Server configuration is changed using environment variables. If a value is not explicitly set, the default value shown in parentheses will be used.
| Variable | Default value | Description |
|---|---|---|
DB_PATH |
storage.db |
Path to the SQLite database file where persistent application data is stored |
VALKEY_ADDR |
localhost |
Address of the Valkey database |
VALKEY_PORT |
6379 |
Port of the Valkey database |
SERVER_ADDRESS |
localhost:8080 |
Address and port on which the web interface is served |
SERVER_HOST |
http://localhost:8080 |
Protocol, address, and port where the web interface is accessible from the internet. Can be the same as SERVER_ADDRESS if only local access is required. |
Worker is configured using a JSON file. A sample file is located in workers/scoop-worker/config.json.
It must be a JSON object containing the following keys:
| Key | Type | Description |
|---|---|---|
outputDir |
String | Path to the directory where the worker should store archive files. |
discardArchiveFiles |
Boolean | If true, the worker skips storing archive files. Suitable for testing if we are only interested in harvest metadata. |
valkeyUrl |
String | Address and port of the Valkey database. |
captureSettings |
Object | Configuration for Scoop. If empty, reasonable default values will be used. |
Example:
{
"discardArchiveFiles": false,
"outputDir": "./captures/",
"valkeyUrl": "redis://localhost:6379",
"captureSettings": {}
}The application consists of three parts:
- server - provides frontend, manages SQLite database, queues resources for harvesting, provides redirection to archive copies
- worker - harvests specified resources, extracts metadata from harvested data, stores harvested data
- queue - communication between application components
flowchart LR;
Server-- Harvest Request for URL -->Queue
Queue-->Worker
Worker-- Resulting Metadata -->Queue
Queue-->Server
Worker-- WACZ Data --> Archive
The server provides the user interface and accepts requests for archiving URLs. Since addresses themselves can be archived more than once, each address is assigned a unique ID, which then serves as a reference to that URL from the web interface (e.g., when generating shortened archive URLs, or when viewing details), but also when exchanging metadata between the worker and server.
After processing and recording the URL in the database, it is placed in the queue, from where it will be removed by the worker for harvesting and further processing. After the worker completes the work, the server receives a response with metadata, which it uses to create an archive copy address in Wayback (an application for displaying archive copies of websites). This step of creating an archive address can also be performed even if the archive copy is not yet available in Wayback (e.g., due to waiting for data indexing). The generated archive address corresponds to the format of the most common distribution applications used by web archives (OpenWayback and PyWayback).

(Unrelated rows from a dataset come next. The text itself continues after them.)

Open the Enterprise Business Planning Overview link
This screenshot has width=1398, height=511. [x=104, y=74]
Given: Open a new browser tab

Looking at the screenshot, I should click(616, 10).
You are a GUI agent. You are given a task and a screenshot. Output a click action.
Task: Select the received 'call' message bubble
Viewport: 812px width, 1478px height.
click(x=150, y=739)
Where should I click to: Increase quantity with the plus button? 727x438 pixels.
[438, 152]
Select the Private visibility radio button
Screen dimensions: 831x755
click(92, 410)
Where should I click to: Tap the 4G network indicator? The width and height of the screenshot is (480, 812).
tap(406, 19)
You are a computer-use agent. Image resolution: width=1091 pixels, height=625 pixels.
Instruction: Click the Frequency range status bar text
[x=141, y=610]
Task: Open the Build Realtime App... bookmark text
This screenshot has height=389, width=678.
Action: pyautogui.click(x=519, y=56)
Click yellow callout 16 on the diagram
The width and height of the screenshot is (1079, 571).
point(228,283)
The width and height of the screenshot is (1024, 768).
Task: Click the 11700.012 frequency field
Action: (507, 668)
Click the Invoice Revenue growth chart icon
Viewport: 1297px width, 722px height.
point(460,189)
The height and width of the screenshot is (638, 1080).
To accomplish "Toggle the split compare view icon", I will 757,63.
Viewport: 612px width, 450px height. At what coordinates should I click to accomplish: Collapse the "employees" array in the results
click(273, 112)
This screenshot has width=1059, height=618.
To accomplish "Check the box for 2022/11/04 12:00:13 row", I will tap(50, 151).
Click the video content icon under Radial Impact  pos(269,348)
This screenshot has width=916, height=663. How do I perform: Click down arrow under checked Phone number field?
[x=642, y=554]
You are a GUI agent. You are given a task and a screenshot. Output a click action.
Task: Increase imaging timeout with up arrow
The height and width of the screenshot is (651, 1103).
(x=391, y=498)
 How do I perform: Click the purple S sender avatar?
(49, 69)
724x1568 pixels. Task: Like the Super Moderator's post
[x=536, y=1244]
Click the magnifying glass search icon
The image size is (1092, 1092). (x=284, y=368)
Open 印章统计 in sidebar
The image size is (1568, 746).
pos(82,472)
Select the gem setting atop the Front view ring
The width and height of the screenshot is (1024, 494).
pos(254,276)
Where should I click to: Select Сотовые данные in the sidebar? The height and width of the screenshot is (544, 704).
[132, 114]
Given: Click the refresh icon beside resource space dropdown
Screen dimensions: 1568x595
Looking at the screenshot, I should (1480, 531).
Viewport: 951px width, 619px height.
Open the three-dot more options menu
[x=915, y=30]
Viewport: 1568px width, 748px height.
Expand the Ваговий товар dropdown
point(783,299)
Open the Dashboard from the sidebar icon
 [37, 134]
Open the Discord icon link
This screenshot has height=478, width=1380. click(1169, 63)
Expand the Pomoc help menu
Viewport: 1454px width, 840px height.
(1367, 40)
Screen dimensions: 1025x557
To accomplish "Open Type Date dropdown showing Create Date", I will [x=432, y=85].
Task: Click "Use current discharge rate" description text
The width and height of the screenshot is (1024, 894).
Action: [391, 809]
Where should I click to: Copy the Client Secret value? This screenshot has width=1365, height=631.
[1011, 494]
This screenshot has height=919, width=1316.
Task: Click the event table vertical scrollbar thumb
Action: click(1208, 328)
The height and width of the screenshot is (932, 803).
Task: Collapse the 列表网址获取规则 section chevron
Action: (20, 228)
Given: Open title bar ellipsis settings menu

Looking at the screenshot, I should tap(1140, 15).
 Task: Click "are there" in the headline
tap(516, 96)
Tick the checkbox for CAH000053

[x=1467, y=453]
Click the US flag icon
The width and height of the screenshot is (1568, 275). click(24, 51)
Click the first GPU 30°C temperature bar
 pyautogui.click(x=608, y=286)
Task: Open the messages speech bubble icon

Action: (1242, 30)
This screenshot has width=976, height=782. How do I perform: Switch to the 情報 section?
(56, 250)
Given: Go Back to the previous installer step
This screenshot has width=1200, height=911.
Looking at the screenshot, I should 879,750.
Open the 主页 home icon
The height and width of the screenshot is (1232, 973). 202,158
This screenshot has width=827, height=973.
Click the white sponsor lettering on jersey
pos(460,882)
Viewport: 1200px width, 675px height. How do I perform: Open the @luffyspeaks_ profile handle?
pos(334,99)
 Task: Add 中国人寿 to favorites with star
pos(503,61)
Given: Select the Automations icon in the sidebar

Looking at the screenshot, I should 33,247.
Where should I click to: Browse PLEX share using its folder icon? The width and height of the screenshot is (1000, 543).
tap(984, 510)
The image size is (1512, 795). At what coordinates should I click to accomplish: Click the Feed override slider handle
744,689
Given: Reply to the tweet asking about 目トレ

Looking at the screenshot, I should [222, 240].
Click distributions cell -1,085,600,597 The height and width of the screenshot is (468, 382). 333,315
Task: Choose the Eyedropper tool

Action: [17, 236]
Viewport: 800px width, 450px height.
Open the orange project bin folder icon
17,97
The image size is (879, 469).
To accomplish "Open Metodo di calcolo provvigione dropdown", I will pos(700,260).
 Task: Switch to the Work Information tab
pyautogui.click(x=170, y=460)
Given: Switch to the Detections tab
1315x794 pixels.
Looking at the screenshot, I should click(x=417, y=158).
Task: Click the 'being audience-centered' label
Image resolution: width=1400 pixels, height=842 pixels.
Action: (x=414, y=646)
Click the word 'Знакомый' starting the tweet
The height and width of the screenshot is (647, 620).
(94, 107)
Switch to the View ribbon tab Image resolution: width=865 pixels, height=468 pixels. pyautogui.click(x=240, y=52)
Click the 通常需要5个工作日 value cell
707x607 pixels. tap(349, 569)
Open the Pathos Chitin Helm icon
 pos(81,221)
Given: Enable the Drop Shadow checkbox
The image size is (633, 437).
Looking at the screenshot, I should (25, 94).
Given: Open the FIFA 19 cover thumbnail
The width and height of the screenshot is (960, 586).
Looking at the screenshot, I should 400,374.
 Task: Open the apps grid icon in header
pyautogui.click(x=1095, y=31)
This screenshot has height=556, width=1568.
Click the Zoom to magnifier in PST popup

The server also creates a shortened link for each URL intended for archiving, which, from the moment the URL is successfully harvested, will redirect to the archive copy of that page in the web archive's Wayback.
The server further provides an interface for generating citations from archived URLs with the option to pre-fill some information for creating a citation.
The worker reads requests for harvesting URLs from the queue. Currently, it is implemented as a Node.js script using the Scoop harvester. Unlike the Heritrix harvester, which is typically used by web archives, the Scoop tool allows quick harvesting of a single URL, which enables accelerated generation of archive addresses because there is no need to wait for all data to be indexed.
The worker is also responsible for extracting metadata from harvested data. The script opens and processes the generated WACZ file and sends the metadata needed for generating the archive address back to the queue, from where the server picks it up. The worker then stores the archive data in the specified path.
The server and worker communicate using a queue, which is currently implemented using Valkey (a Redis fork). This implementation allows running multiple workers, potentially on multiple machines, and thus accelerates the acquisition of archive data.